===== Materials provided =====

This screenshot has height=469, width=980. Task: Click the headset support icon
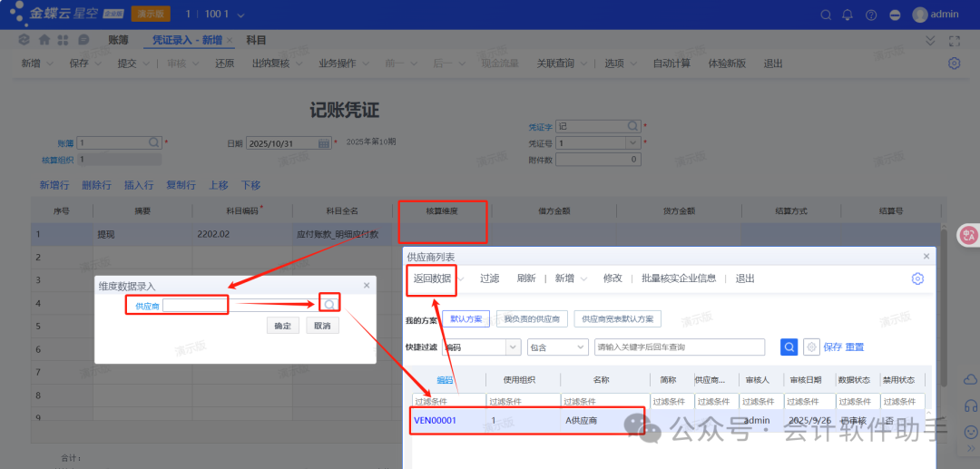point(970,405)
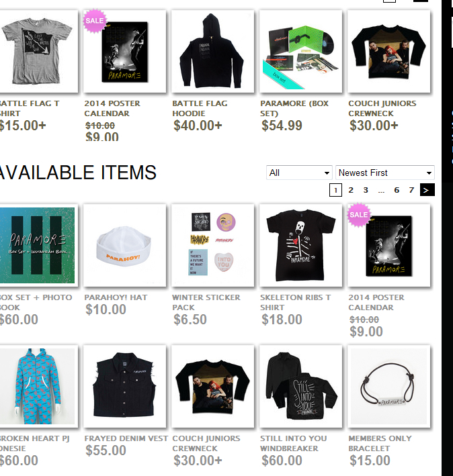The height and width of the screenshot is (476, 453).
Task: Open the Skeleton Ribs T Shirt image
Action: (x=301, y=245)
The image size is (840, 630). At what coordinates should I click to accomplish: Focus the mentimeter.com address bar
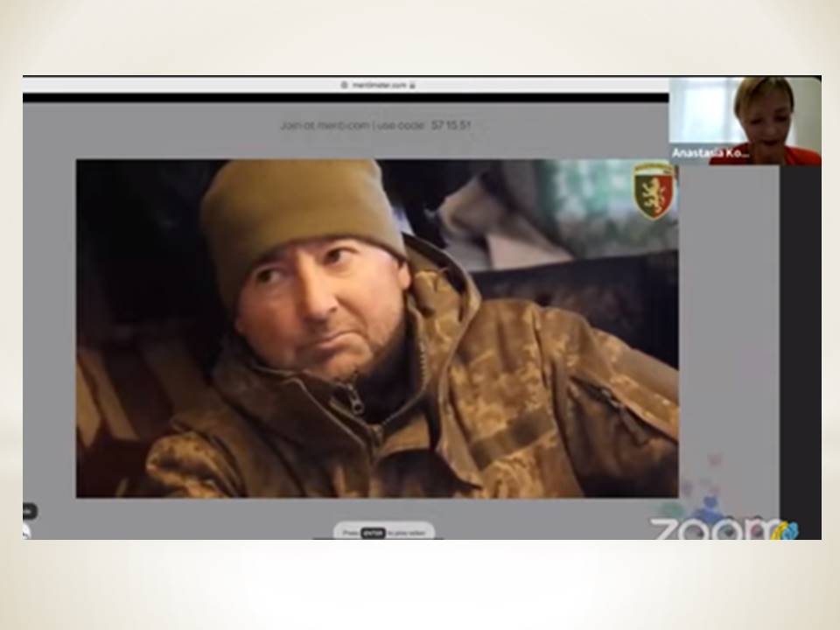pos(378,85)
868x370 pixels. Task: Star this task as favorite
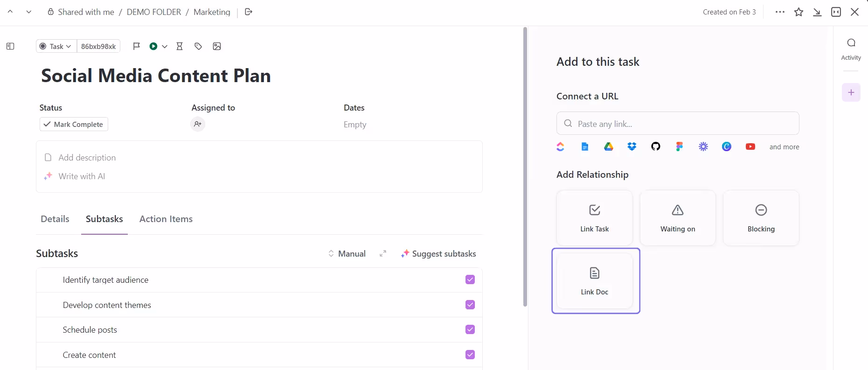799,12
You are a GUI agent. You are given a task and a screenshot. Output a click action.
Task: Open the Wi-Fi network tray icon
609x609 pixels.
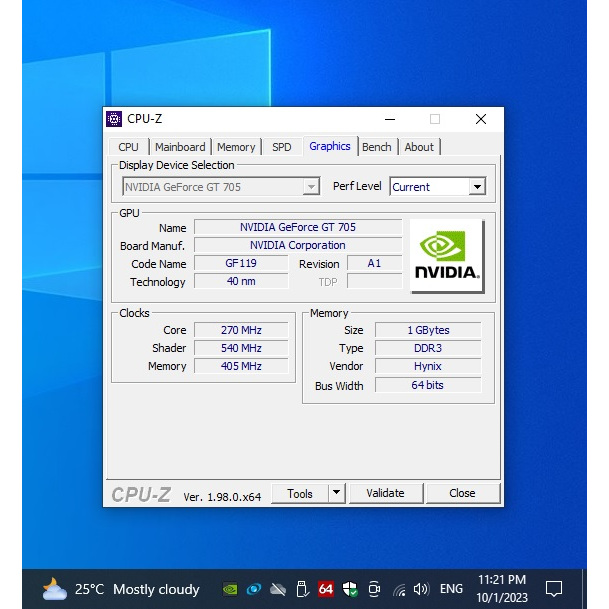(x=399, y=589)
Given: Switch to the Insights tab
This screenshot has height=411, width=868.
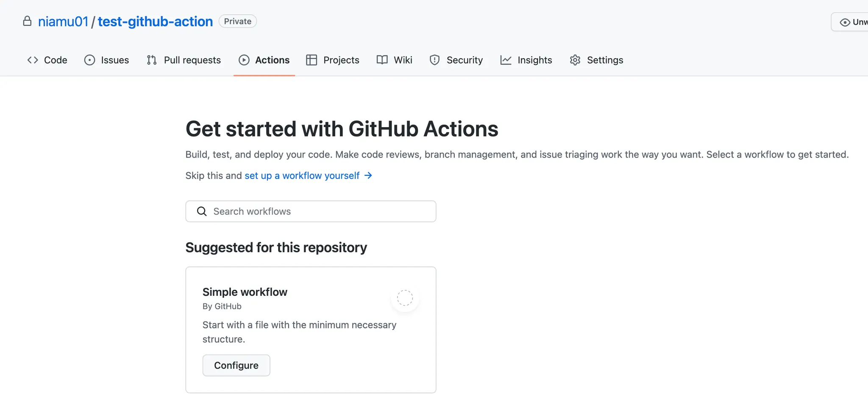Looking at the screenshot, I should [534, 60].
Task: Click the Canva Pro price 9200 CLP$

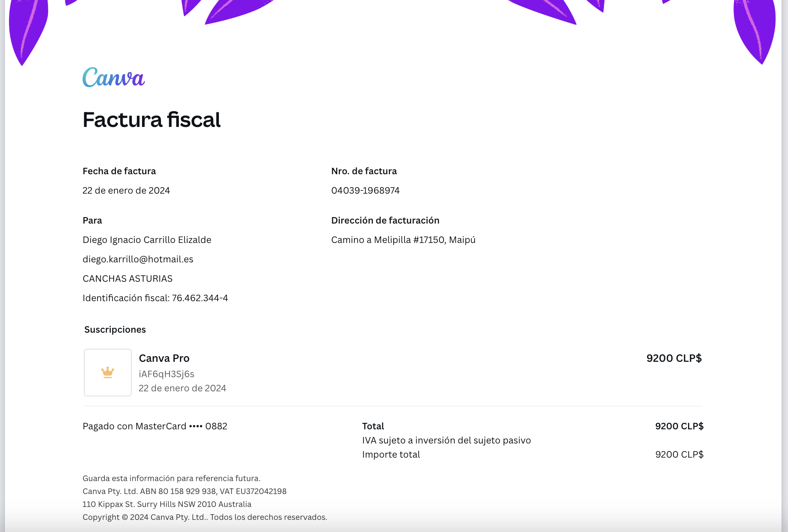Action: point(674,358)
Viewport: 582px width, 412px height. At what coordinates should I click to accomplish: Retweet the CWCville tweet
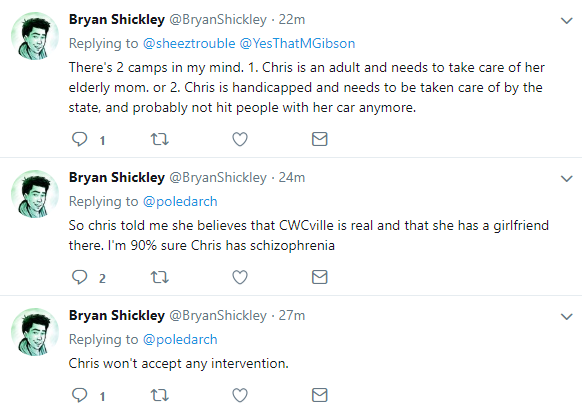(x=160, y=277)
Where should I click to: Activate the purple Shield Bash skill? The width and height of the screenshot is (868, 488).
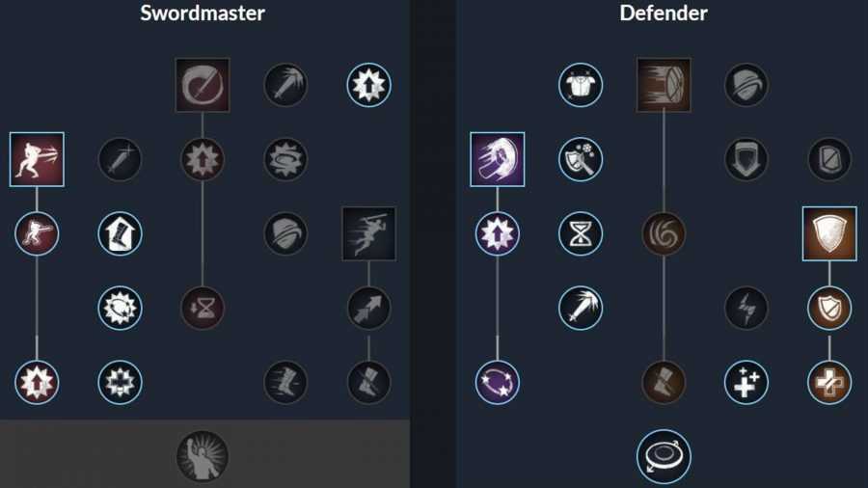point(497,159)
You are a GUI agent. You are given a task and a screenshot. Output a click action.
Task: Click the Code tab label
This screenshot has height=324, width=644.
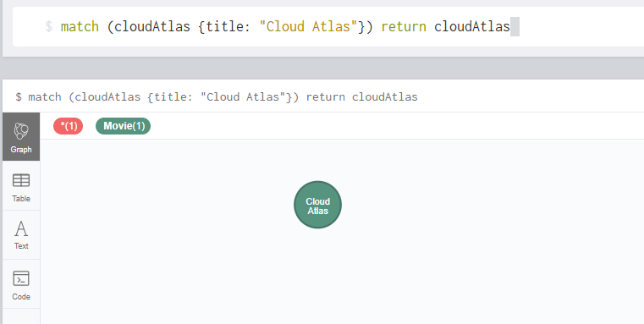coord(21,296)
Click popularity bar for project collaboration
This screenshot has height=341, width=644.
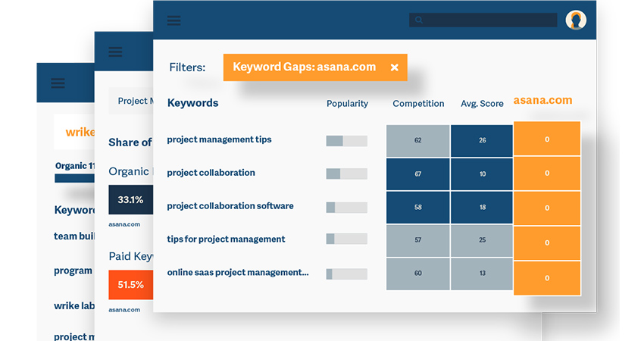click(x=346, y=174)
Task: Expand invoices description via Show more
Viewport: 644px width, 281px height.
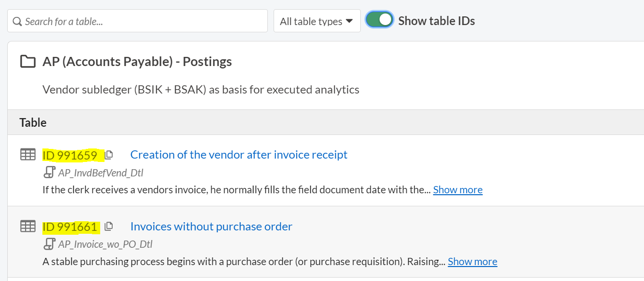Action: point(472,262)
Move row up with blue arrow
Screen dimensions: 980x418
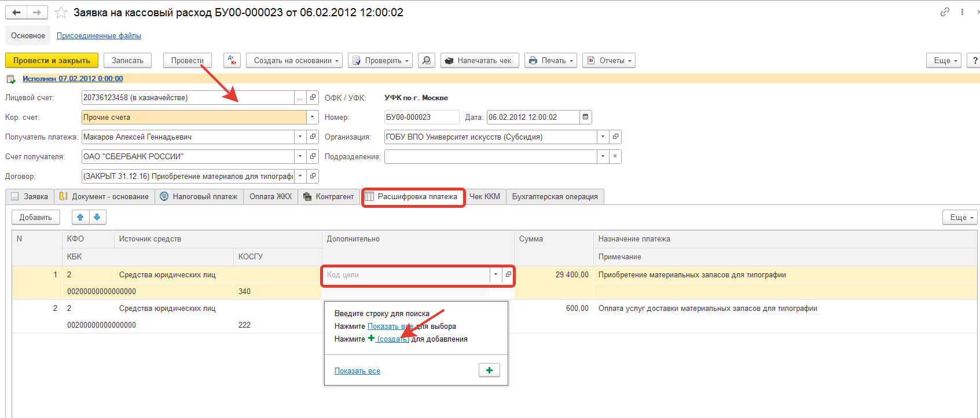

=====

What to produce — Reproduce exactly, and only, the lines from the one containing "Task: Click the Code tab label" through the last line of the records above, both included, leaving out any pictures.

Response to the exercise —
Task: Click the Code tab label
This screenshot has height=324, width=644.
coord(21,296)
Click popularity bar for project collaboration
This screenshot has height=341, width=644.
click(x=346, y=174)
Task: Expand invoices description via Show more
Viewport: 644px width, 281px height.
Action: point(472,262)
Move row up with blue arrow
Screen dimensions: 980x418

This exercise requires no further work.